Output only the lines below that start at the line containing "You are a computer-use" and end at the line containing "Instruction: Click the", with both ends kept.

> _Extracted information_
★ ★ ★ ★ ★

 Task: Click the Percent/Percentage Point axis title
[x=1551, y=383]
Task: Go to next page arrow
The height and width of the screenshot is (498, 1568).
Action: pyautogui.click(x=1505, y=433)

★ ★ ★ ★ ★

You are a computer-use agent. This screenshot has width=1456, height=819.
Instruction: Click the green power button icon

★ ★ ★ ★ ★

> _Task result_
You are a computer-use agent. This screenshot has width=1456, height=819.
Instruction: Click the green power button icon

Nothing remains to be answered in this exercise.